Context Window Management: When 1M Tokens Isn't Enough

▶️ LISTEN TO THIS ARTICLE

Gemini 2.5 Pro advertises a 1 million token context window. Claude takes a million. Llama 4 claims 10 million. On paper, the context problem is solved. In production, it isn't close.

Some 2026 long-context guidance puts effective capacity well below advertised maximums, with performance dropping before the formal context limit is reached. Benchmark writeups also show that model performance can diverge sharply at long context lengths. Treat exact model rankings and scores as time-bound; the durable lesson is the gap between "supports" and "performs at."

Many enterprise agent failures are better explained as context drift, stale state, or memory loss during multi-step reasoning than as raw context exhaustion. The context window didn't overflow. It rotted. This guide covers what actually happens when agents hit the limits of their context, and the engineering patterns that production teams use to manage it.

The Lost in the Middle Problem Hasn't Gone Away

Liu et al.'s 2023 "Lost in the Middle" paper showed that models perform best when the answer sits at the beginning or end of the context window and degrade when it's buried in the middle. Three years and multiple model generations later, the core finding still holds for most models in production.

Leng et al. tested 20 LLMs on RAG workflows with context from 2,000 to 128,000 tokens. The source set indicates that only some models held up as contexts grew, while many declined after mid-range context lengths. The exact scores should be treated as benchmark-specific, but the pattern matters: longer context does not automatically mean better retrieval.

The 2025 study cited below reframed the phenomenon not as a bug to fix but as an emergent property of how LLMs learn information retrieval during pre-training. Larger models exhibit reduced U-shaped recall curves, meaning scale helps. But scale alone doesn't eliminate the problem. It reduces it from catastrophic to merely expensive.

The practical implication: if your agent retrieves a 50-page contract and the critical clause is on page 27, a frontier model might find it. A mid-tier model probably won't. Position-awareness in your context assembly isn't optional.

The cost calculation most teams miss: it's not the per-token price.

Context Rot: The Silent Agent Killer

Context overflow gets the attention. Context rot does the damage.

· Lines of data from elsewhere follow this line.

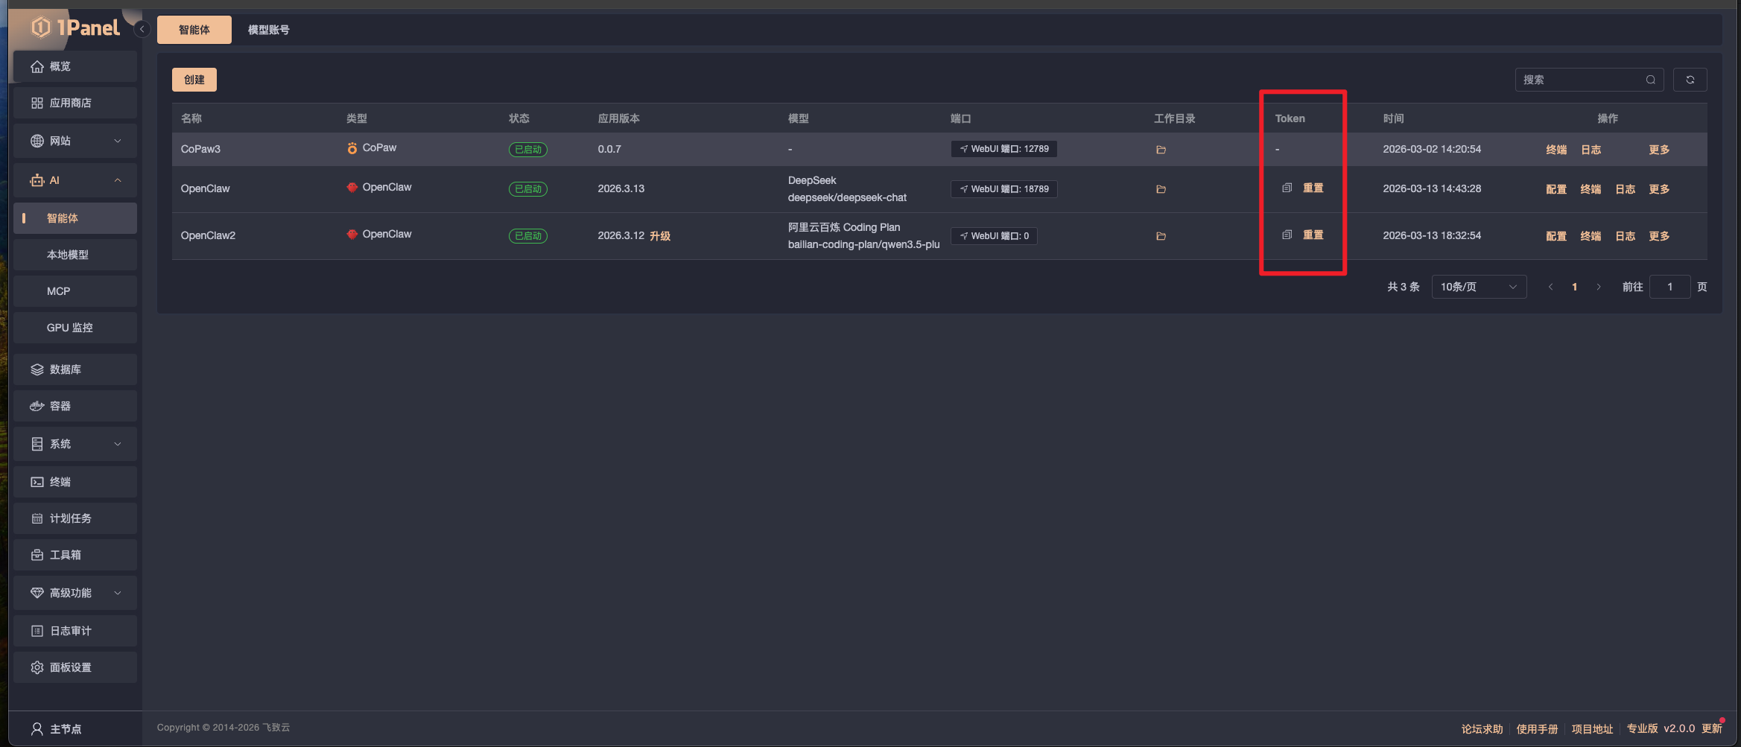The height and width of the screenshot is (747, 1741).
Task: Go to the next page arrow
Action: (1598, 287)
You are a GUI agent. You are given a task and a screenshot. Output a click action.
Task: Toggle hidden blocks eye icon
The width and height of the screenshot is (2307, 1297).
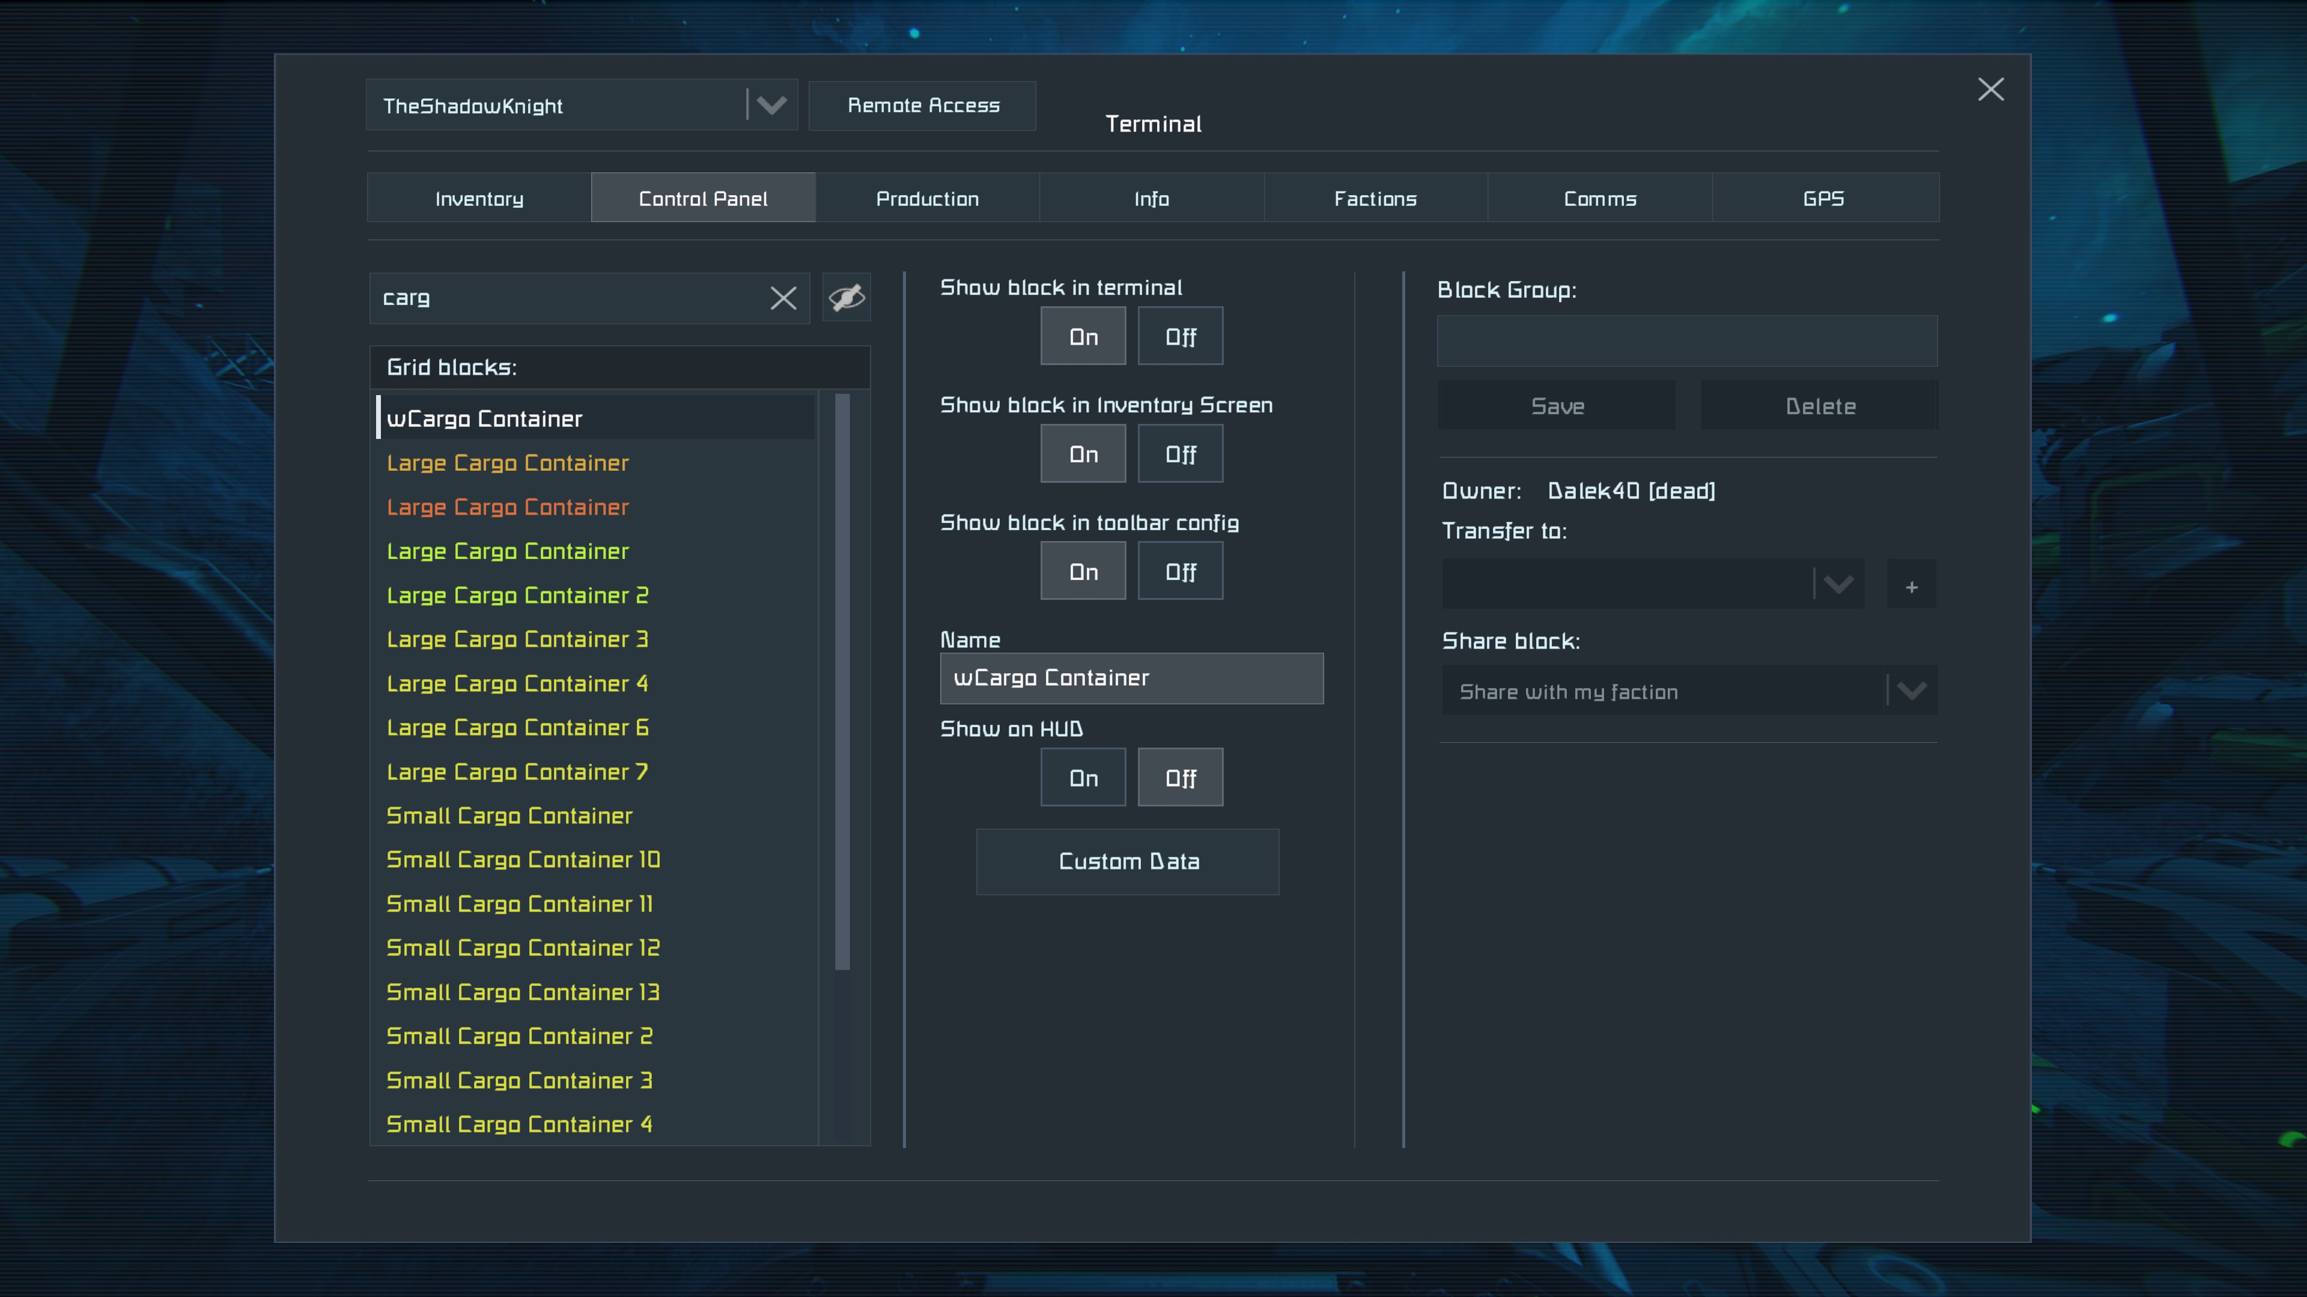tap(846, 297)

Every message, tool call, file read, and response adds tokens to the window. In a multi-turn agent session, the signal-to-noise ratio drops with every interaction. The agent still has the information technically present in its context, but its ability to retrieve and act on that information degrades measurably after 20-30 turns. The model isn't forgetting. It's drowning.

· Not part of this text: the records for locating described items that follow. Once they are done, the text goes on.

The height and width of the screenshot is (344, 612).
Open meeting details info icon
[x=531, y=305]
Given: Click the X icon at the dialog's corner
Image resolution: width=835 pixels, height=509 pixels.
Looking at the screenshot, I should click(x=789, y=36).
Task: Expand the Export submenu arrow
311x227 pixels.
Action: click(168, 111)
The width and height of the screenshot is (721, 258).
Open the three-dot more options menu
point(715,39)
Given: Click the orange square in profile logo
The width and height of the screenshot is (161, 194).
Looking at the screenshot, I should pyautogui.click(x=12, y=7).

A UC Berkeley, Stanford, and IBM Research study of 306 practitioners found that 68% of production agent systems execute 10 or fewer steps before requiring human intervention. Nearly half execute fewer than five. This isn't just a reliability problem. It's a context problem. Each step adds noise. Each tool call returns data the model must carry forward. By step 15, the agent is reasoning over a context that's mostly its own prior outputs, not the original task specification.

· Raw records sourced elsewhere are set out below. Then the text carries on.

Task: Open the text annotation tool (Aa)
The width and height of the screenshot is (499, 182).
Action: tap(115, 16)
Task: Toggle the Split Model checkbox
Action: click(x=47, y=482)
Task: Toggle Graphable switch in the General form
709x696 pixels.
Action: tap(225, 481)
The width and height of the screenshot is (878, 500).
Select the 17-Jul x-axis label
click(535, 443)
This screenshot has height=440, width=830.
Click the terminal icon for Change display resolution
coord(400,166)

The compounding effect is mathematical. If each step adds 500 tokens of tool output and the agent runs 20 steps, that's 10,000 tokens of accumulated state competing with the original instructions for attention. The instructions haven't moved in the context window, but they've been pushed proportionally further from the model's attention focus.

What a Context Window Actually Costs

The "just stuff it all in" approach has a price tag that most teams discover too late.

A European bank case study from Q3 2025 ran a controlled comparison between long-context and RAG approaches on the same document corpus. The long-context approach was 34% more accurate on simple queries. The RAG approach was 67% more accurate on queries requiring synthesis across documents from different time periods. Latency was 8x lower with RAG. Cost was 94% lower.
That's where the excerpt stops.